**REQUIRED WORK:**
From the line with "Given: Click the タイプ dropdown arrow" through the last line of the records below, both ends included, transcribe only those lines, exactly, and omit the pictures.

Collected data
****************

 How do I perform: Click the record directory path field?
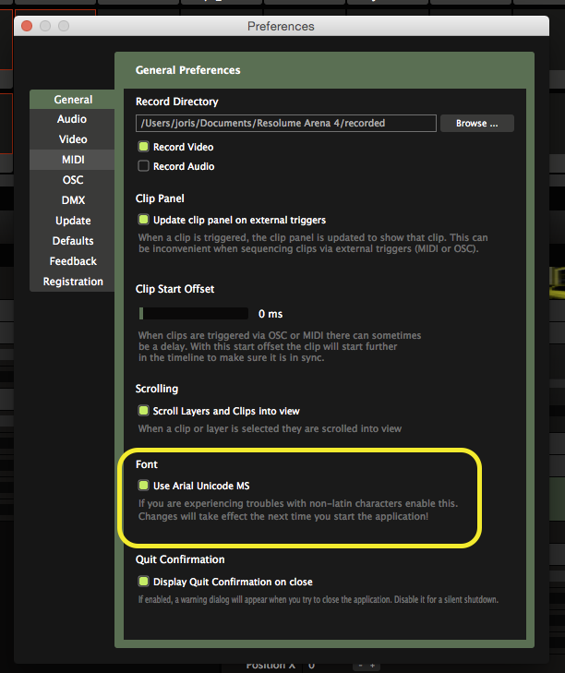pyautogui.click(x=285, y=123)
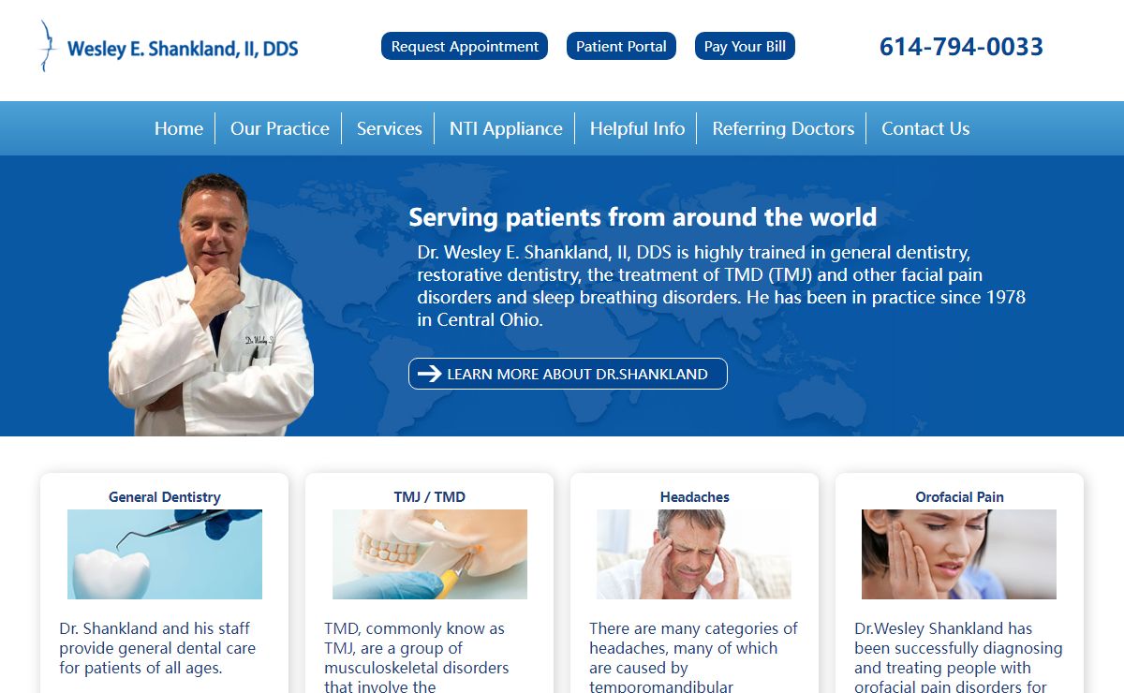Open the TMJ / TMD jaw model image
This screenshot has height=693, width=1124.
(x=430, y=554)
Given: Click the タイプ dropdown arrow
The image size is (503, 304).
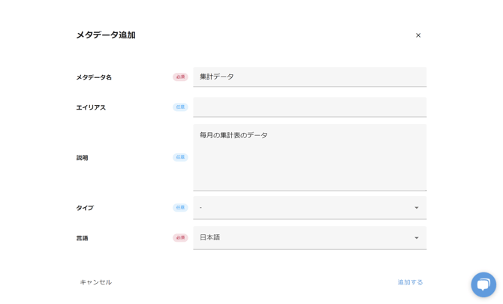Looking at the screenshot, I should coord(417,208).
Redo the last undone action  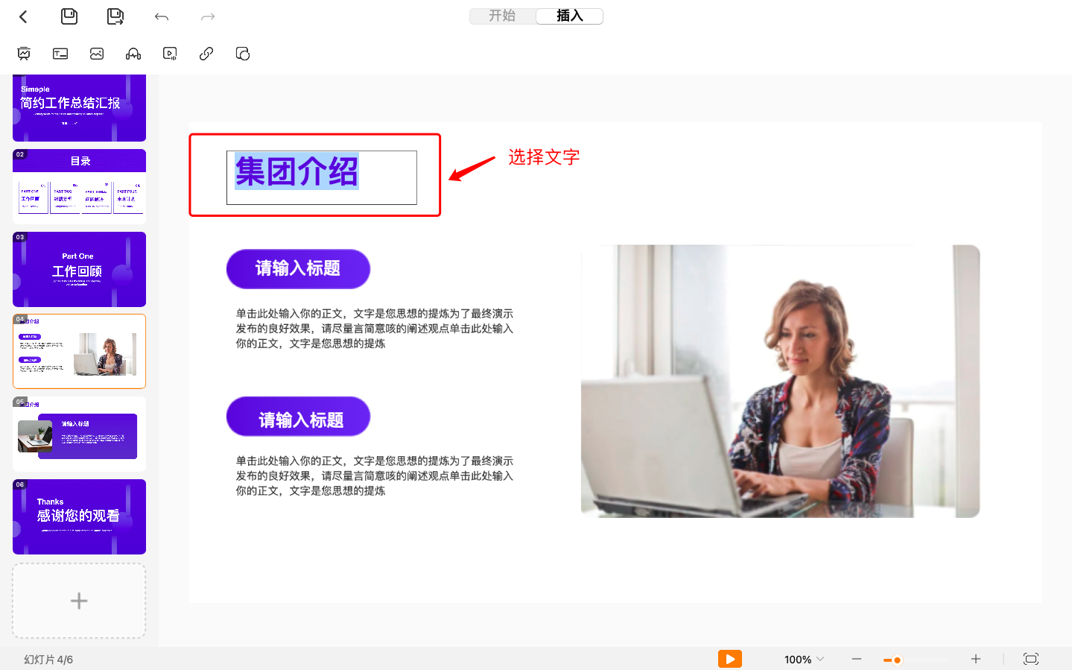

****************

**SOLUTION TO THE PROBLEM:**
Given: Click the タイプ dropdown arrow
The image size is (503, 304).
Looking at the screenshot, I should coord(417,208).
Redo the last undone action  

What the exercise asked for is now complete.